_EXERCISE PROMPT_
Provide an exact repetition of every entry, with no word altered.

_Items listed in a dataset_
=== Begin Enclosure ===
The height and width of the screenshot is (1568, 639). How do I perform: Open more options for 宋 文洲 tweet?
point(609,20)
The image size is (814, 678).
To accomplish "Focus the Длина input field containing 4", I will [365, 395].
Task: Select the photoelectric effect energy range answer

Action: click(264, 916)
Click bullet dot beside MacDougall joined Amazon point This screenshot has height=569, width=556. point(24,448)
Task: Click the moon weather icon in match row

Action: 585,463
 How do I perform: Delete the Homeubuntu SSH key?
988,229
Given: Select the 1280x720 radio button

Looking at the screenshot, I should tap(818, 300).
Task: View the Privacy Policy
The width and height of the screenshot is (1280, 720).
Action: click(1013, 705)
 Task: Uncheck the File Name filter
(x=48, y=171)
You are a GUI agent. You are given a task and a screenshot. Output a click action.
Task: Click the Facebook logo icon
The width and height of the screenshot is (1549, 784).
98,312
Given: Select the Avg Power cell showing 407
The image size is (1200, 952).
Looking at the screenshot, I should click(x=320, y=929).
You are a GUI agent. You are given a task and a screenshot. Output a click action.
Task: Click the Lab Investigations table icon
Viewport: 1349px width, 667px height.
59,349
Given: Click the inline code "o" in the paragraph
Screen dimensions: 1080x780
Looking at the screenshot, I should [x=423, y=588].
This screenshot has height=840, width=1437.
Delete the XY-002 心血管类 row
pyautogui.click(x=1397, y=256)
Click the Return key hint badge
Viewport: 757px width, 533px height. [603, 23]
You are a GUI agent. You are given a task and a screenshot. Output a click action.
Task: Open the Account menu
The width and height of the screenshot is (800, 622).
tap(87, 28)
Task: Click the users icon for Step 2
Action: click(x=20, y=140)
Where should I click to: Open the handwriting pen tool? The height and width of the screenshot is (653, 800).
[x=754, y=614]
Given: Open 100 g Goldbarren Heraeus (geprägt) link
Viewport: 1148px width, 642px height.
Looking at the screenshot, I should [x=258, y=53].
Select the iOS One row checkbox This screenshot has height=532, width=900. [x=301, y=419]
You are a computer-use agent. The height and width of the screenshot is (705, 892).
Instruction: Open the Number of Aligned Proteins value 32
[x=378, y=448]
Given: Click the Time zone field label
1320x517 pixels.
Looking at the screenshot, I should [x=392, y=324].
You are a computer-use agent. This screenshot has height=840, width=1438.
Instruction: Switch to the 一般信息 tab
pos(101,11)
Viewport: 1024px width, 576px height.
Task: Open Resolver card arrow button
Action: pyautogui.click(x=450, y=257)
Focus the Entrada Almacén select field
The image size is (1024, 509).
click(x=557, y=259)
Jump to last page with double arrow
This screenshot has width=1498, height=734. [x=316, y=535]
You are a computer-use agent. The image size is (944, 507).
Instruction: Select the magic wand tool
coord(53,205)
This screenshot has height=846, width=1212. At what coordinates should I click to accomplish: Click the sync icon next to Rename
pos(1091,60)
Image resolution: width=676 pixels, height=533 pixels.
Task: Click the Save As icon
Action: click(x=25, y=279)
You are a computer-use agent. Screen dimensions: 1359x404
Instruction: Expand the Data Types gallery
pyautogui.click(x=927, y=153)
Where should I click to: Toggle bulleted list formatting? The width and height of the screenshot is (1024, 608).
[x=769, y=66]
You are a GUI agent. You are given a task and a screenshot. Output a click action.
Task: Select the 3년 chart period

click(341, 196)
=== End Enclosure ===
_TASK SOLUTION_
The height and width of the screenshot is (1568, 639). How do I perform: Open more options for 宋 文洲 tweet?
point(609,20)
The image size is (814, 678).
To accomplish "Focus the Длина input field containing 4", I will [365, 395].
Task: Select the photoelectric effect energy range answer

Action: click(264, 916)
Click bullet dot beside MacDougall joined Amazon point This screenshot has height=569, width=556. point(24,448)
Task: Click the moon weather icon in match row

Action: 585,463
 How do I perform: Delete the Homeubuntu SSH key?
988,229
Given: Select the 1280x720 radio button

Looking at the screenshot, I should tap(818, 300).
Task: View the Privacy Policy
The width and height of the screenshot is (1280, 720).
Action: click(1013, 705)
 Task: Uncheck the File Name filter
(x=48, y=171)
You are a GUI agent. You are given a task and a screenshot. Output a click action.
Task: Click the Facebook logo icon
The width and height of the screenshot is (1549, 784).
98,312
Given: Select the Avg Power cell showing 407
The image size is (1200, 952).
Looking at the screenshot, I should click(x=320, y=929).
You are a GUI agent. You are given a task and a screenshot. Output a click action.
Task: Click the Lab Investigations table icon
Viewport: 1349px width, 667px height.
59,349
Given: Click the inline code "o" in the paragraph
Screen dimensions: 1080x780
Looking at the screenshot, I should [x=423, y=588].
This screenshot has height=840, width=1437.
Delete the XY-002 心血管类 row
pyautogui.click(x=1397, y=256)
Click the Return key hint badge
Viewport: 757px width, 533px height. [603, 23]
You are a GUI agent. You are given a task and a screenshot. Output a click action.
Task: Open the Account menu
The width and height of the screenshot is (800, 622).
tap(87, 28)
Task: Click the users icon for Step 2
Action: click(x=20, y=140)
Where should I click to: Open the handwriting pen tool? The height and width of the screenshot is (653, 800).
[x=754, y=614]
Given: Open 100 g Goldbarren Heraeus (geprägt) link
Viewport: 1148px width, 642px height.
Looking at the screenshot, I should [x=258, y=53].
Select the iOS One row checkbox This screenshot has height=532, width=900. [x=301, y=419]
You are a computer-use agent. The height and width of the screenshot is (705, 892).
Instruction: Open the Number of Aligned Proteins value 32
[x=378, y=448]
Given: Click the Time zone field label
1320x517 pixels.
Looking at the screenshot, I should [x=392, y=324].
You are a computer-use agent. This screenshot has height=840, width=1438.
Instruction: Switch to the 一般信息 tab
pos(101,11)
Viewport: 1024px width, 576px height.
Task: Open Resolver card arrow button
Action: pyautogui.click(x=450, y=257)
Focus the Entrada Almacén select field
The image size is (1024, 509).
click(x=557, y=259)
Jump to last page with double arrow
This screenshot has width=1498, height=734. [x=316, y=535]
You are a computer-use agent. The image size is (944, 507).
Instruction: Select the magic wand tool
coord(53,205)
This screenshot has height=846, width=1212. At what coordinates should I click to accomplish: Click the sync icon next to Rename
pos(1091,60)
Image resolution: width=676 pixels, height=533 pixels.
Task: Click the Save As icon
Action: click(x=25, y=279)
You are a computer-use agent. Screen dimensions: 1359x404
Instruction: Expand the Data Types gallery
pyautogui.click(x=927, y=153)
Where should I click to: Toggle bulleted list formatting? The width and height of the screenshot is (1024, 608).
[x=769, y=66]
You are a GUI agent. You are given a task and a screenshot. Output a click action.
Task: Select the 3년 chart period

click(341, 196)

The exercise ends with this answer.